=== Begin Enclosure ===
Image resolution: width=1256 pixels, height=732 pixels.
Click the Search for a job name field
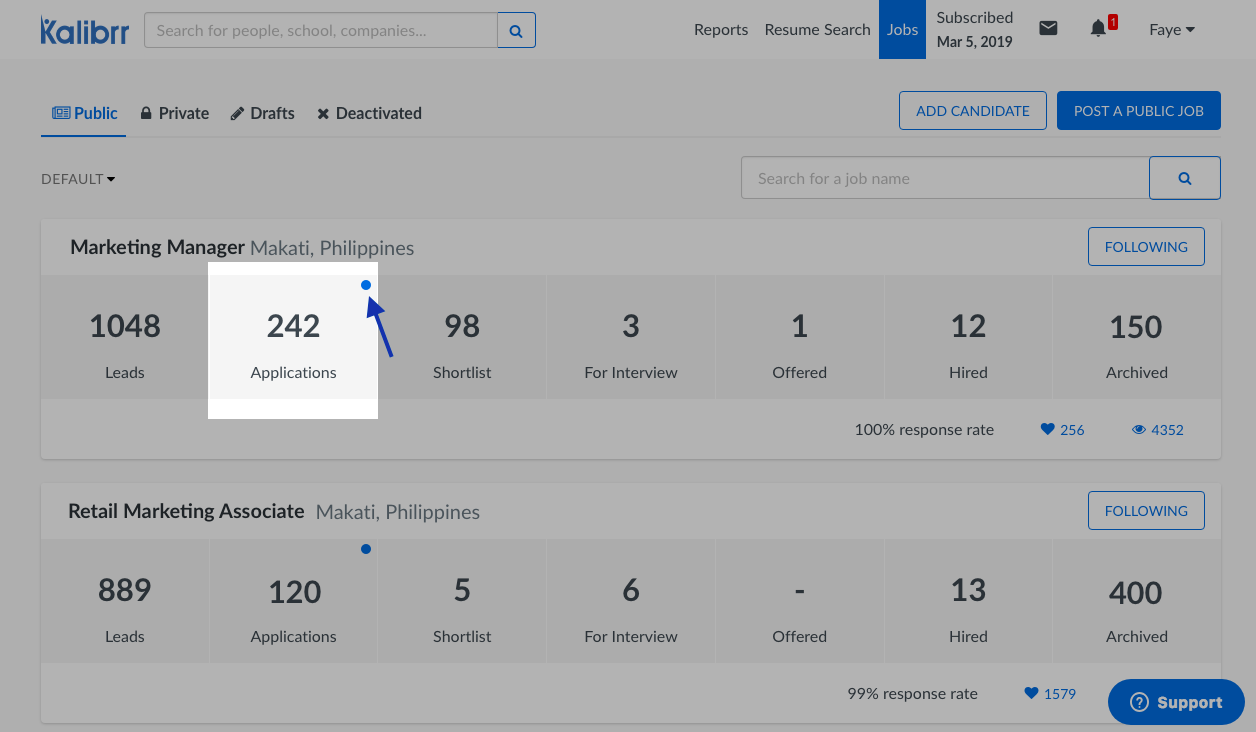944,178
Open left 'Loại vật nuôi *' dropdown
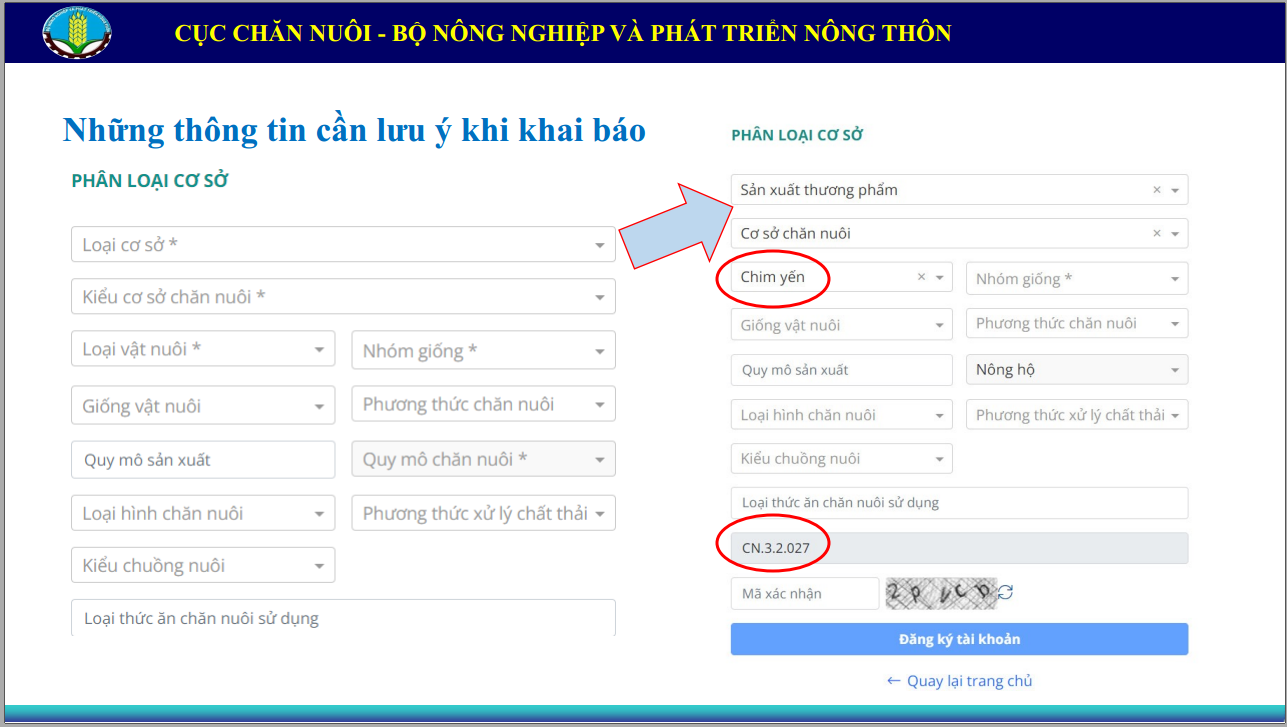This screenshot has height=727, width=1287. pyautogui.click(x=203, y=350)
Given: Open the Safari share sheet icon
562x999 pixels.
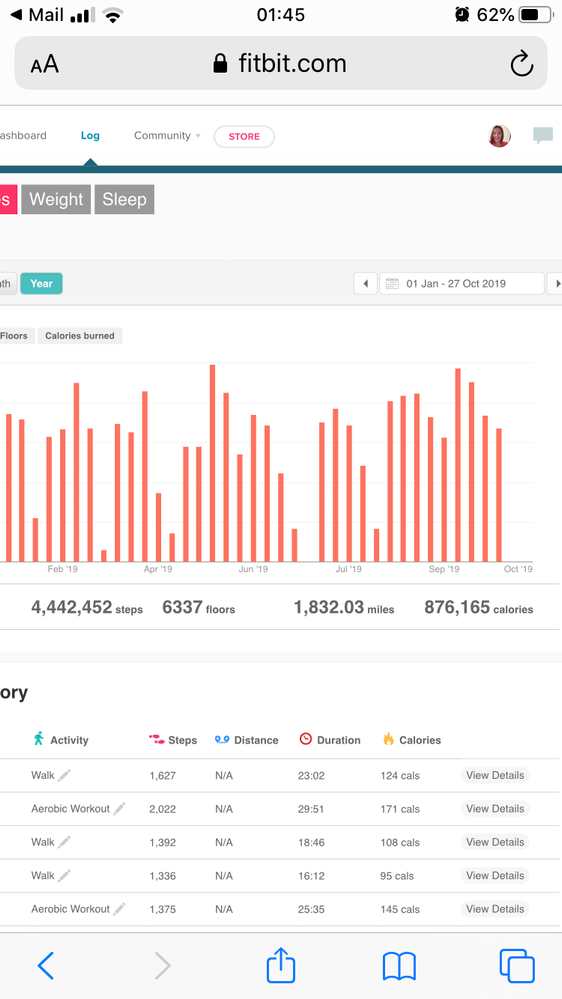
=== End Enclosure ===
* _Aim of the exercise_:
Retype, please, exactly the lines that begin with the one containing "Given: Open the Safari share sheet icon" and end at the last line of the entries above, both included, leaving out pictures.

* _Problem solution_:
Given: Open the Safari share sheet icon
562x999 pixels.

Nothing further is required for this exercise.